* EXERCISE AIM: Set down exactly the stretch of lines below that opens at the line containing "Click the 反馈 feedback button" and continues through the last line of the entries, and nothing else.

* Saved data entries:
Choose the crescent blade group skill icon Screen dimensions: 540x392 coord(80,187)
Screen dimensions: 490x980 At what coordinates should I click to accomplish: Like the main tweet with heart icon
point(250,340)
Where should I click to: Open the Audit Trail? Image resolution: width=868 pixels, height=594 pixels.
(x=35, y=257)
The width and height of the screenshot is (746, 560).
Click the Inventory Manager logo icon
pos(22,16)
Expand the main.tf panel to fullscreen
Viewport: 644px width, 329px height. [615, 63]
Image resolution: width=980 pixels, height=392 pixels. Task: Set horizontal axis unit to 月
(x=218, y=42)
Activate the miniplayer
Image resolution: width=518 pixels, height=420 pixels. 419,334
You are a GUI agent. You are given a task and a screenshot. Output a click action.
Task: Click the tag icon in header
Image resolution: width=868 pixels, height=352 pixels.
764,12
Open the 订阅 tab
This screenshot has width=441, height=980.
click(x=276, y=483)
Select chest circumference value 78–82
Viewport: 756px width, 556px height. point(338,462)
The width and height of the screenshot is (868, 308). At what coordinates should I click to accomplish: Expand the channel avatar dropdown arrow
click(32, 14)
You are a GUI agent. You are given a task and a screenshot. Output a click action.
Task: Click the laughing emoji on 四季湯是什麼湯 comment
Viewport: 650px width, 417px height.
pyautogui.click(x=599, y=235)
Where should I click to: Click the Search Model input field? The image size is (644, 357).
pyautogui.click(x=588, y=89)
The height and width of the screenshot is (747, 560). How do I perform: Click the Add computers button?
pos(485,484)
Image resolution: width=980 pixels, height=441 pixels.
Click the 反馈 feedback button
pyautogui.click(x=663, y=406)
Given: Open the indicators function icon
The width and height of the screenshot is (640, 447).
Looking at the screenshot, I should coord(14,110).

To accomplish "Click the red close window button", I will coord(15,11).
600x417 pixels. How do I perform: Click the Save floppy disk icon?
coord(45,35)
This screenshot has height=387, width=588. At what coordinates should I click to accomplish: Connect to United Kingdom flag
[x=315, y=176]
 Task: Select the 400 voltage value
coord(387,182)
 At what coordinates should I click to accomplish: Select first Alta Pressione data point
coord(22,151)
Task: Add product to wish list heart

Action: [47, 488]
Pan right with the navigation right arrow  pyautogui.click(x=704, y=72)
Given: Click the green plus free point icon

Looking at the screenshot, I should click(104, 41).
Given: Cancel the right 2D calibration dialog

* RESULT OF THE TASK:
Click the 反馈 feedback button
pyautogui.click(x=663, y=406)
Given: Open the indicators function icon
The width and height of the screenshot is (640, 447).
Looking at the screenshot, I should coord(14,110).

To accomplish "Click the red close window button", I will coord(15,11).
600x417 pixels. How do I perform: Click the Save floppy disk icon?
coord(45,35)
This screenshot has height=387, width=588. At what coordinates should I click to accomplish: Connect to United Kingdom flag
[x=315, y=176]
 Task: Select the 400 voltage value
coord(387,182)
 At what coordinates should I click to accomplish: Select first Alta Pressione data point
coord(22,151)
Task: Add product to wish list heart

Action: [47, 488]
Pan right with the navigation right arrow  pyautogui.click(x=704, y=72)
Given: Click the green plus free point icon

Looking at the screenshot, I should click(104, 41).
Given: Cancel the right 2D calibration dialog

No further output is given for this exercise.